When an acre of land in the central business district of a large city
yields to its owner or owners $1,000,000 a year, even though others have
put up the buildings; when this $1,000,000 a year is due, therefore, to
no work or thrift by any individual or individuals but is altogether a
location advantage resulting from the development of the community and
its expenditures for streets, roads, schools, etc.; -- WHY should this
income go chiefly to private individuals, while the community puts heavy
taxes on incomes that men .earn by hard work and penalizes those through
whose thrift the community is provided with useful capital?
It is through such a policy that land speculation is encouraged, good
land is thus held out of use in the hope of a better price, industry and
labor are crowded into what space remains, wages are thereby kept down,
land for business and homes is kept high in price, home ownership is
made difficult, and tenancy spreads.
We know very well that the popular thought favors taxing large incomes,
even though they are earned by efficient work. The ordinary citizen, who
earns only a small or moderate income, is inclined to be critical of the
private enjoyment of large incomes, although their recipients must
sometimes go through years of preliminary training and thereafter work
hard in order to earn them; and; if the income is very large indeed, the
ordinary citizen finds it hard to believe that it is truly earned,
whether it is in the form of commission, salary or fees.
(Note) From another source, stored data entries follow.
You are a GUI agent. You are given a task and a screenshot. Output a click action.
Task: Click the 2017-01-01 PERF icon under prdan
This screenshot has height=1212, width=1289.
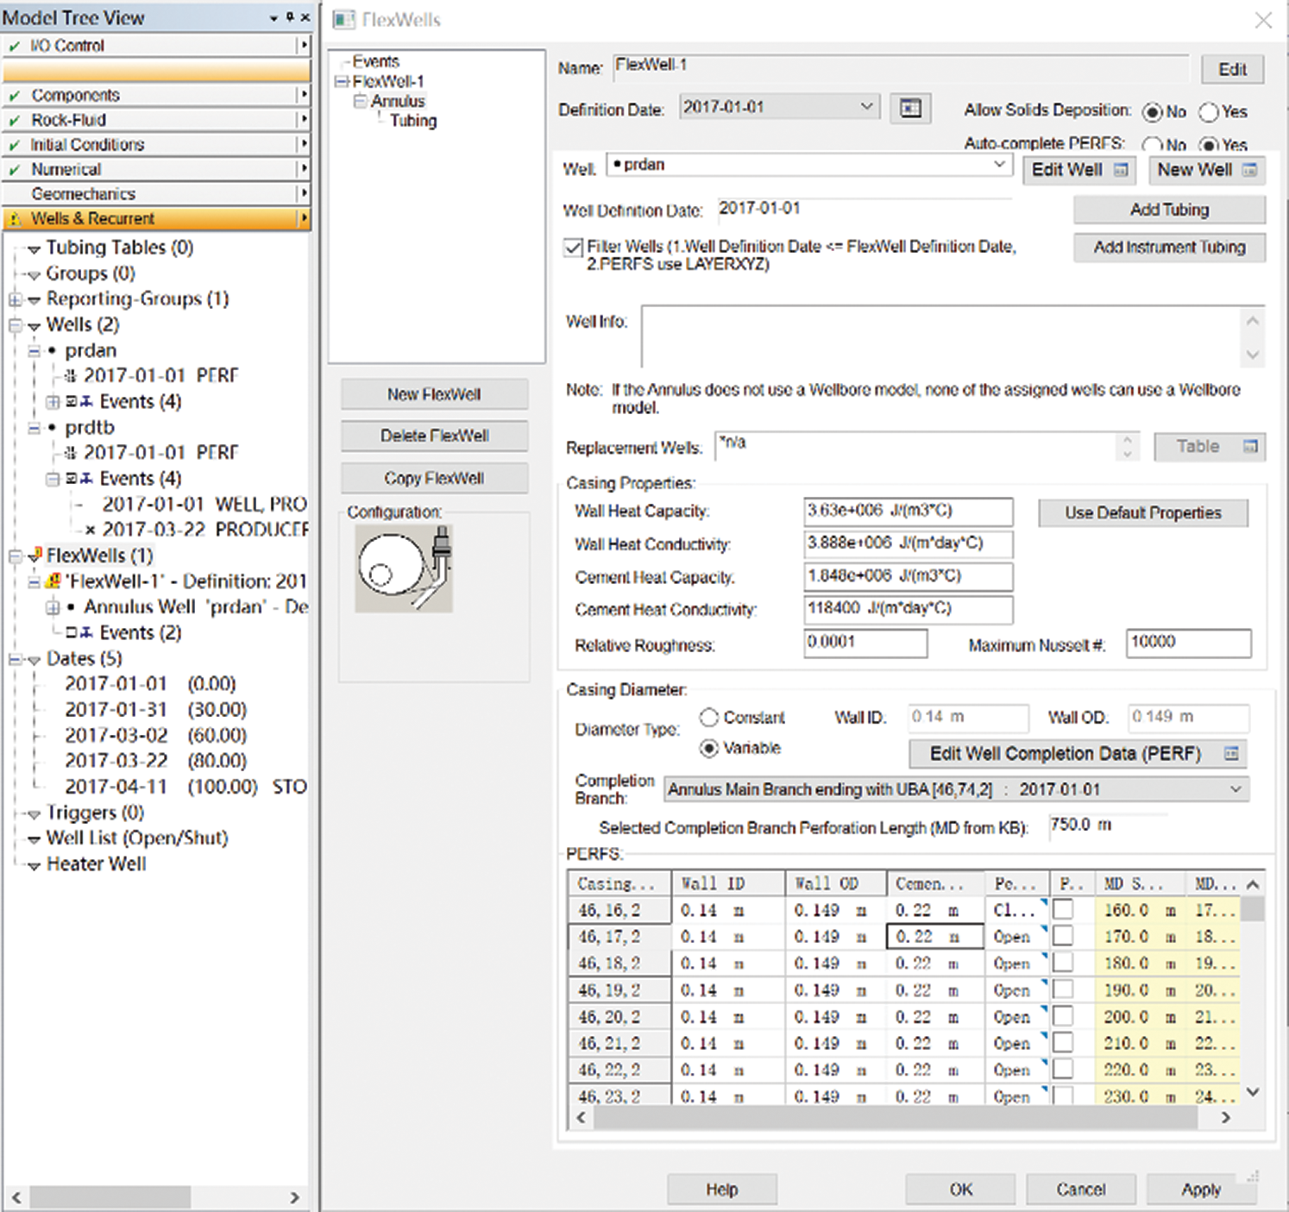pos(71,376)
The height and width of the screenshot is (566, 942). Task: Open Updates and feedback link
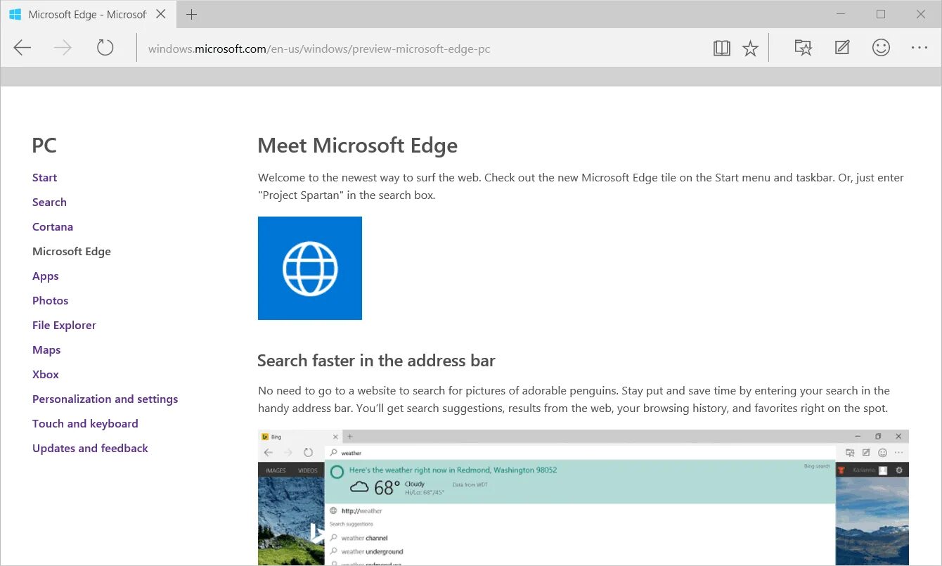[x=90, y=448]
Very well, then. We have no present need to offend such sentiments of
the common man. by insisting that taxes on the largest incomes from
work, like those of the highest paid movie stars and 'business
executives, be reduced. Let the common man - if that is the way he feels
about the matter -- see to it by his vote that every superlatively large
income is taxed at a high rate, whether or not it appears to be earned
by work. But at least let us not tax the very moderate incomes of
artisans, bookkeepers, clerks and other persons whose incomes are small,
In order that the community-produced location values of land may go
mostly into private pockets. Let us not keep down the standard of living
of many thousands of middle-class people who are having the hardest kind
of struggle to feed and clothe and educate their children, in order that
the owners of natural resources and valuable city sites may derive large
incomes by charging the rest of us for permission to live on and work
on the earth.
The truth is that the owners of natural resources and city sites are,
in effect, using the enthusiasm of the common man for income taxes and
the like, to betray hint. Not only are income taxes already a burden on
many of the middle classes, but some of our supposedly more "liberal"
politicians -- such as Senator La Follette! -- are already urging that
we "broaden" the income tax "base". And what does
this mean? It means that we are to lower the amount of allowed
exemption, so that an income tax will be paid by very many whose incomes
are so small that they are not now taxed. And this without making any
distinction as to source. The fact is, of course, that these small
incomes are almost altogether the wages of labor.
For myself, I have about concluded that the term "liberal"
needs to be redefined, so as to make the definition conform to
present-day usage. If the term is so redefined, we shall have to say
that a liberal is "a person who accepts, in large part, but without
necessarily admitting or being conscious of the fact, the dogmas of Karl
Marx, and a person, who loves to play, intellectually, with grandiose
schemes of governmental interference and regimentation, but a person who
takes no interest whatever in the fact that a majority of us have to pay
a comparatively few for permission to live and to work on the earth and
for community-produced advantages, and who therefore is ready to support
taxes on incomes, even of the comparatively poor -- and who may at times
consent to sales taxes that burden the very poorest -- rather than to
say a sincerely kind and unequivocal word for the principle of public
appropriation of publicly produced land values."